— WORK INSTRUCTIONS —
For the entries below, report every line that includes the word "height".

+++ MATERIALS PROVIDED

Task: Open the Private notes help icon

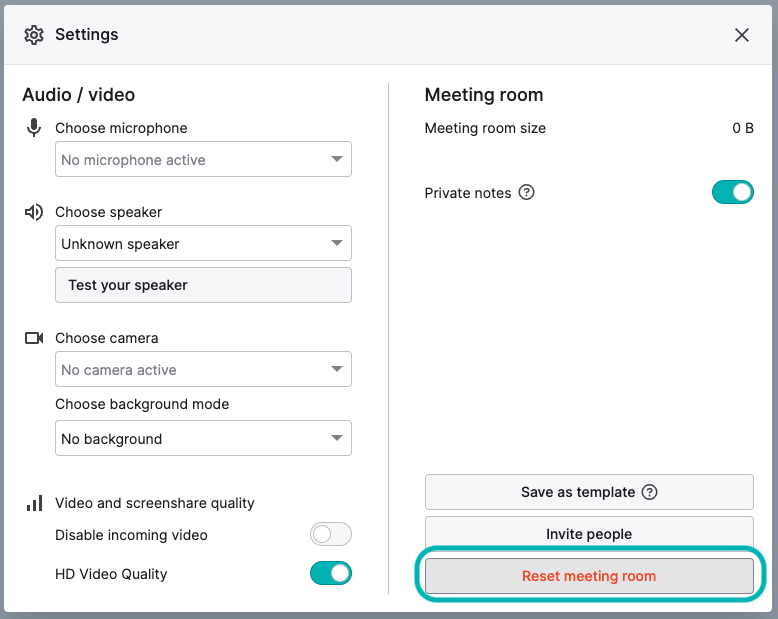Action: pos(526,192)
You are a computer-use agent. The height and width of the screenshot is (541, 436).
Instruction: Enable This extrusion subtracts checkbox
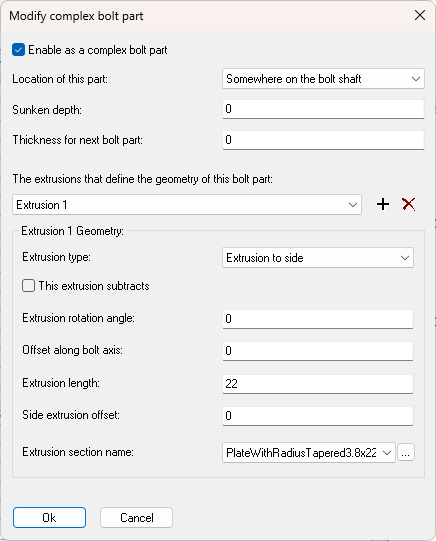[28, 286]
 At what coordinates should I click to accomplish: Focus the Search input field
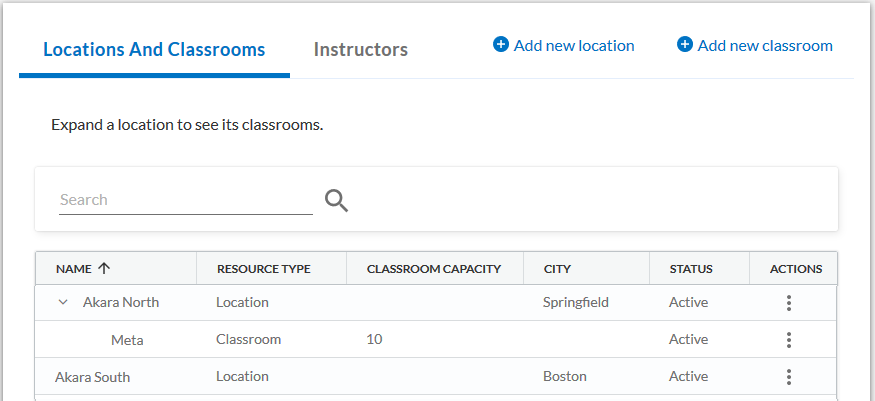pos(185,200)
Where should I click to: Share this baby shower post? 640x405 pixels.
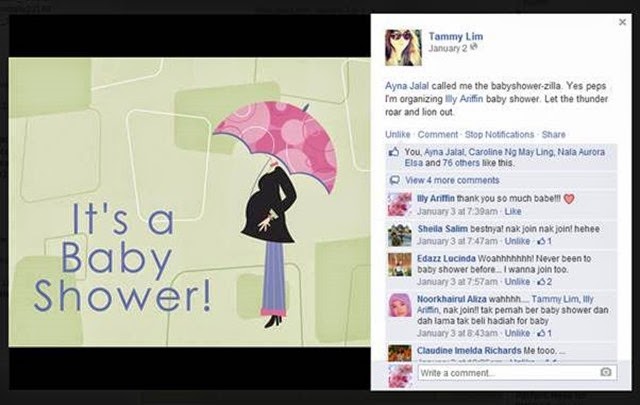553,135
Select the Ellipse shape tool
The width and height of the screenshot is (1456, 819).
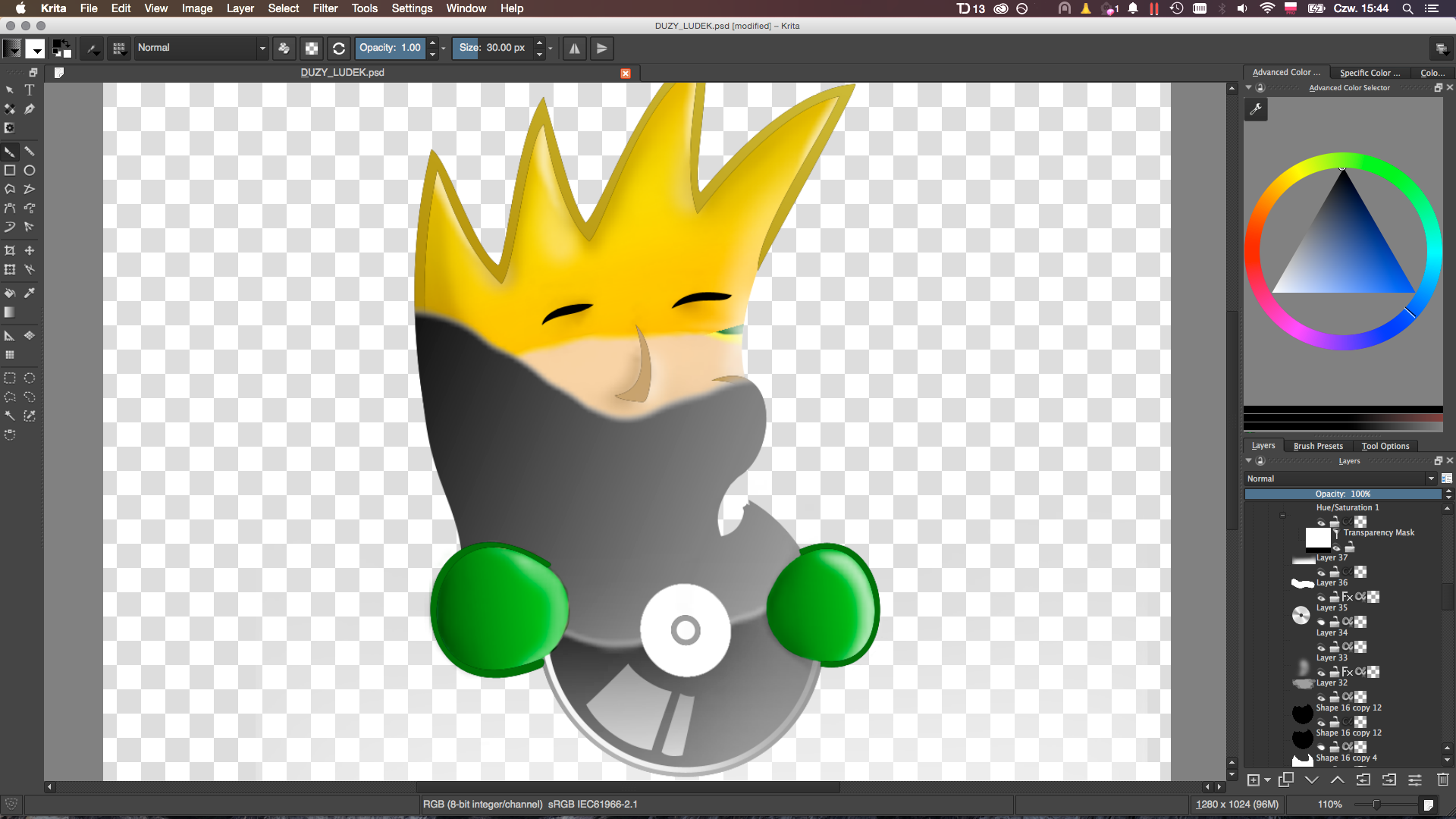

++++++

— FINISHED TASK —
You are a computer-use agent. The height and width of the screenshot is (541, 436).
The width and height of the screenshot is (1456, 819).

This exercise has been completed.